Write out, with no changes, every line starting at the one that contains "You are a computer-use agent." and ending at the last line of the data below. Leave pictures out.

DATA LISTING section start

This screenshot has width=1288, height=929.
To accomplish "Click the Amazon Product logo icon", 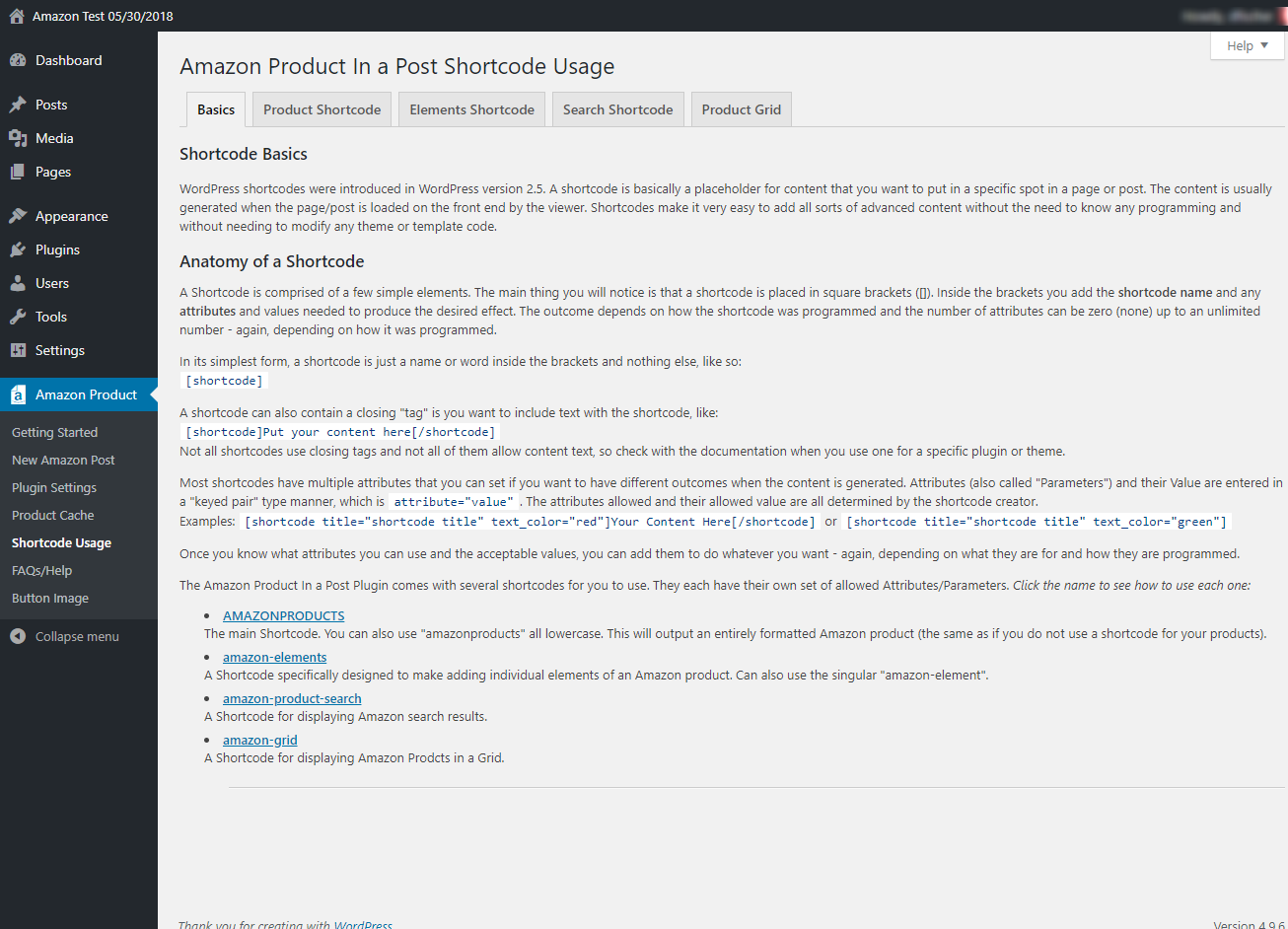I will pyautogui.click(x=18, y=394).
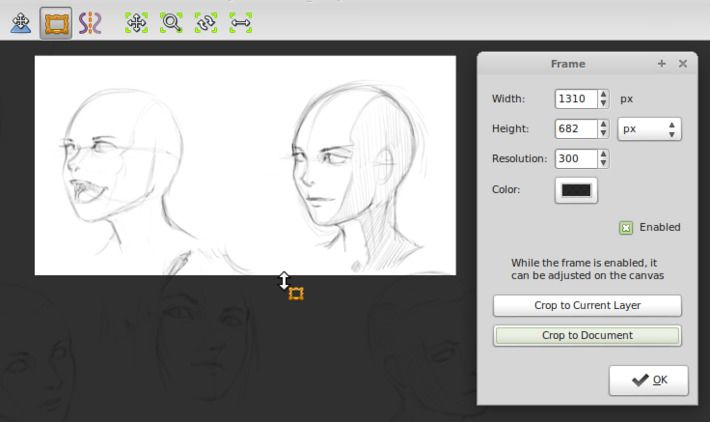Click the Height spinner arrows

pyautogui.click(x=603, y=129)
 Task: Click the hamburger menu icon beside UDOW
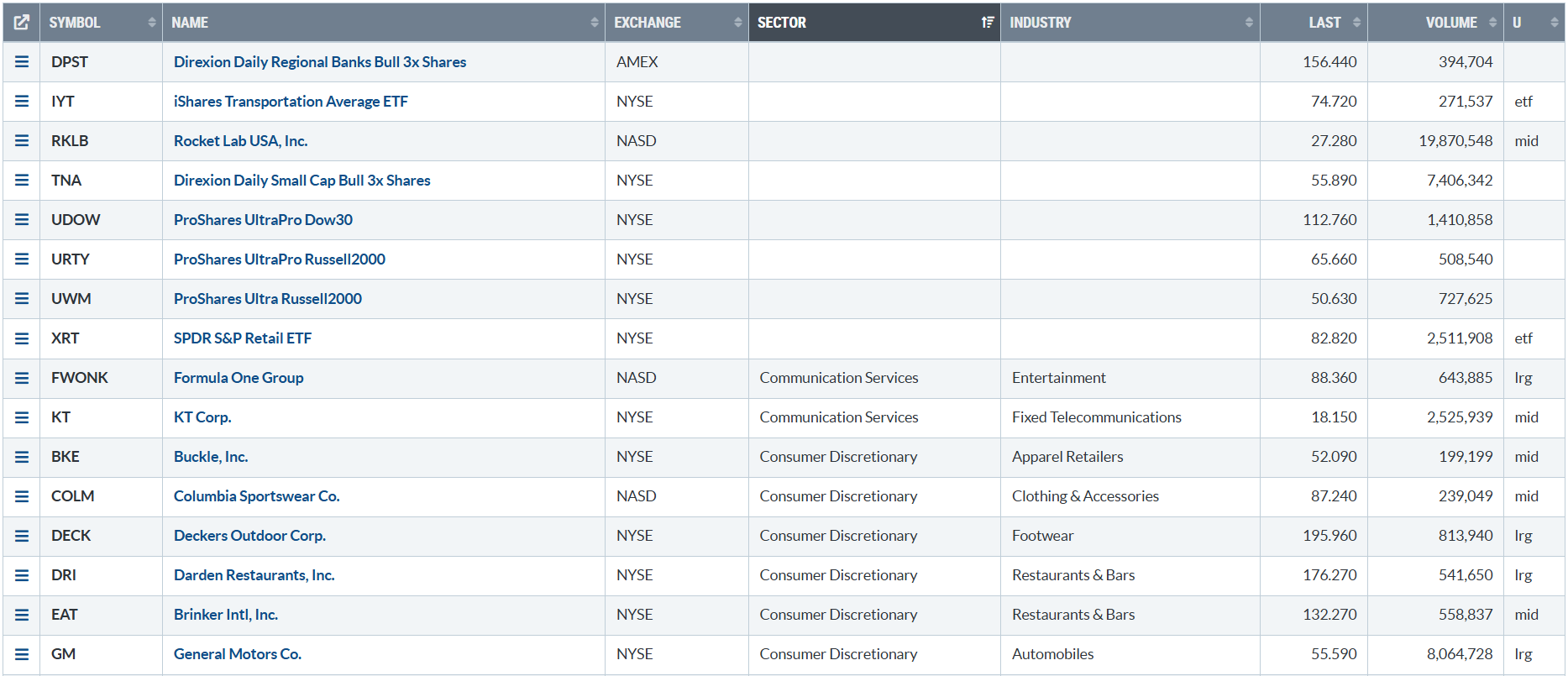pos(22,220)
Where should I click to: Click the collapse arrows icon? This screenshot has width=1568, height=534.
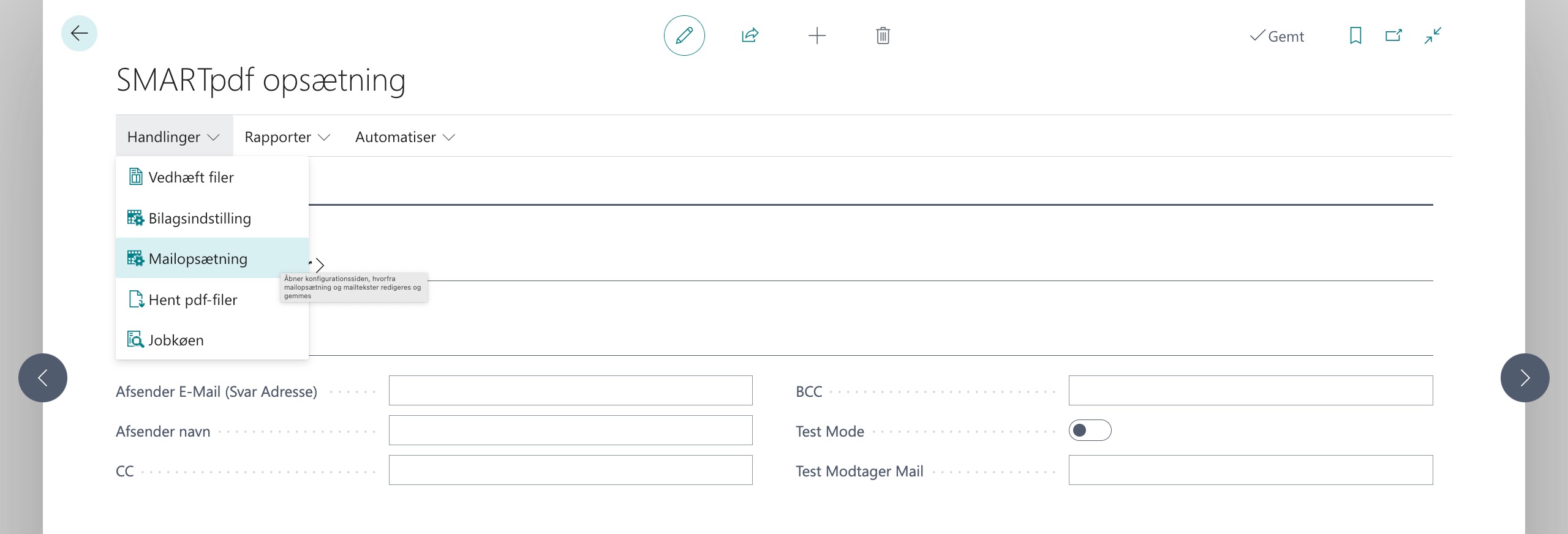tap(1433, 36)
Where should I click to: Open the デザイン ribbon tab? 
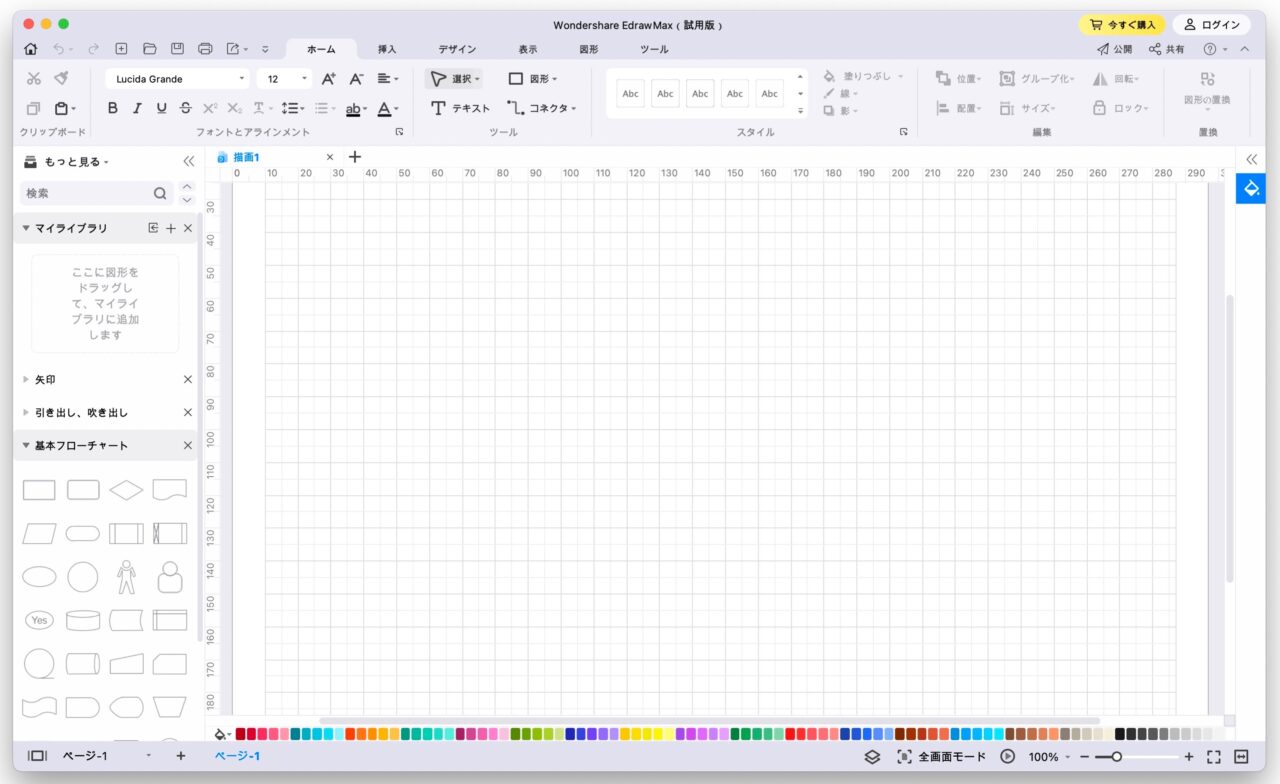point(457,49)
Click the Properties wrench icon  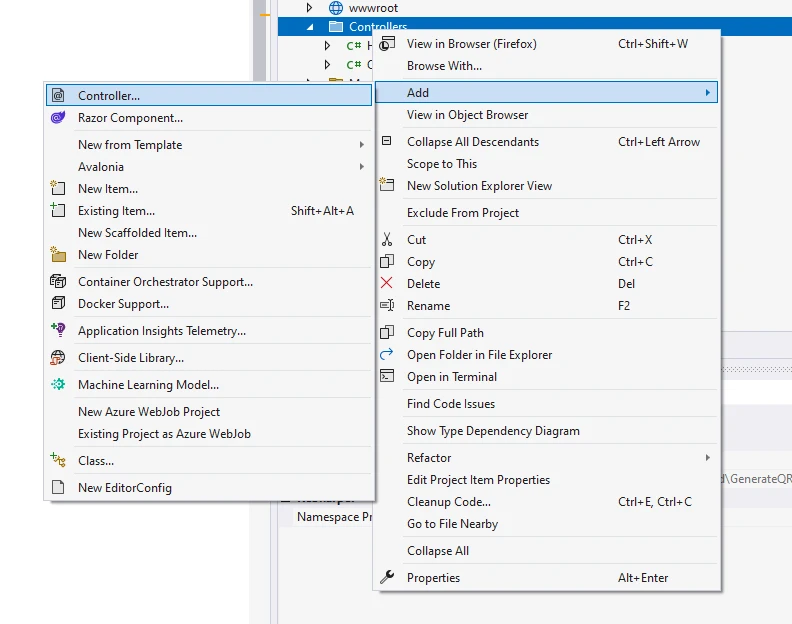click(x=387, y=578)
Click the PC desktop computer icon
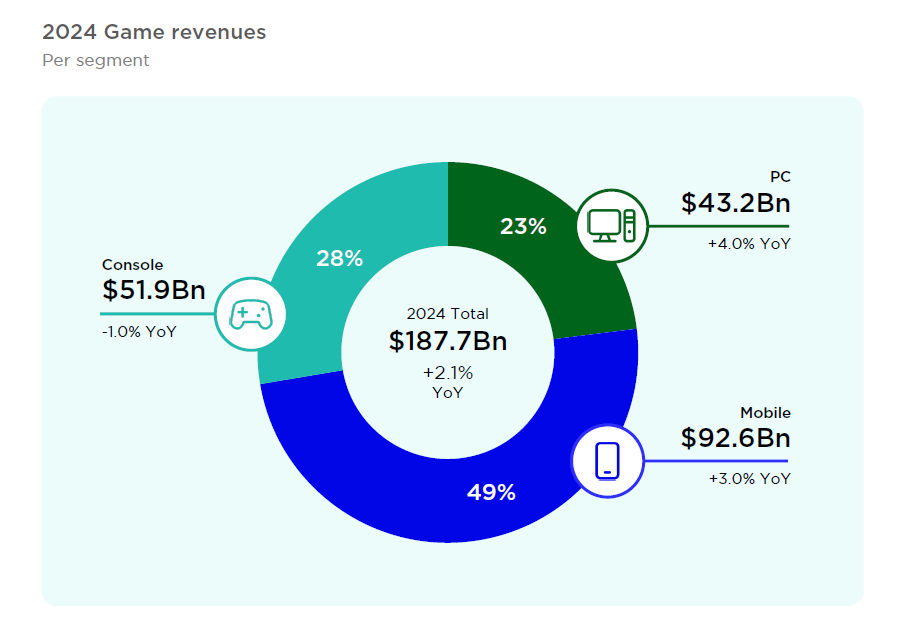Screen dimensions: 910x641 [612, 225]
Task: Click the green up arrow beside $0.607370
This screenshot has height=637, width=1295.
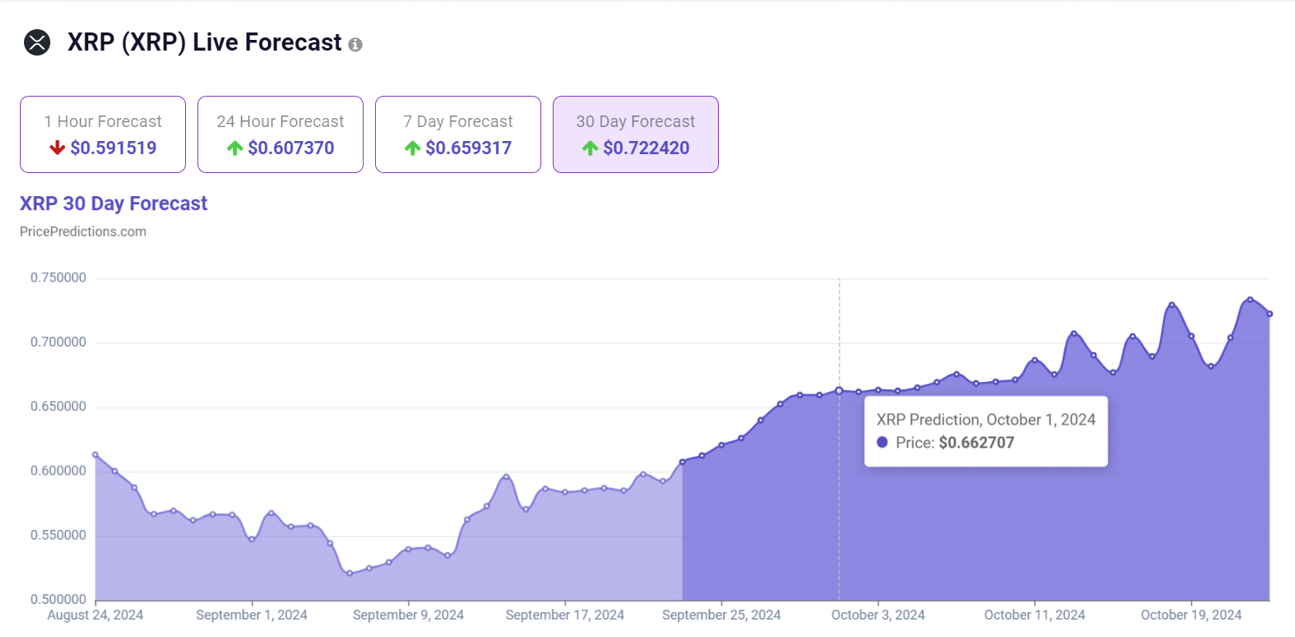Action: coord(235,148)
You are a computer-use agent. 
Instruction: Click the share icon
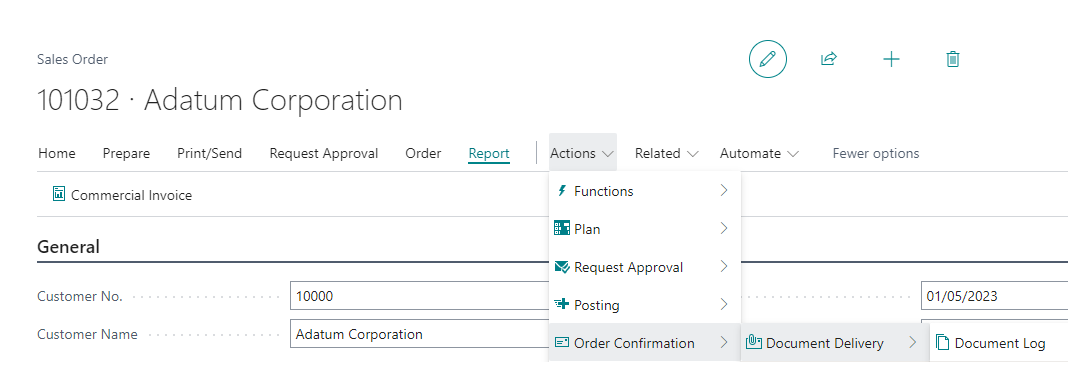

DATA LISTING section end

RESPONSE TO THE EXERCISE ::
You are a computer-use agent. 
Instruction: Click the share icon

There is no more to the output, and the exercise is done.